Eden Park is a suburban area in Greater London, England, within the London Borough of Bromley, Greater London and prior to 1965, in the historic county of Kent. It lies south of Beckenham, west of Park Langley and Shortlands, north of West Wickham and Monks Orchard and east of Elmers End.

History
The area was traditionally rural; William Eden leased land here in the 1780s and developed the area as farmland. Large mansions began to be constructed in the area in the 19th century, increasing after the opening of Eden Park station in 1882 and then especially rapidly after the First World War.

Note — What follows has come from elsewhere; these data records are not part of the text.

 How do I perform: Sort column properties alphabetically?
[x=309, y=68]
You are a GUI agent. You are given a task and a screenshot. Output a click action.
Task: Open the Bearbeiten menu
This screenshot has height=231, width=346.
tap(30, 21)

Many of the older mansions were destroyed and replaced with the suburban housing that now characterises the area.

From 1994 to 2004 the area was home to a large skating park; this was closed by Bromley Council following complaints about noise.

Amenities
The area contains a row of shops by the railway station, and another row in the area formerly known as Upper Elmers End, as well as a few restaurants including a Toby Carvery pub, built in 1936 as a hotel.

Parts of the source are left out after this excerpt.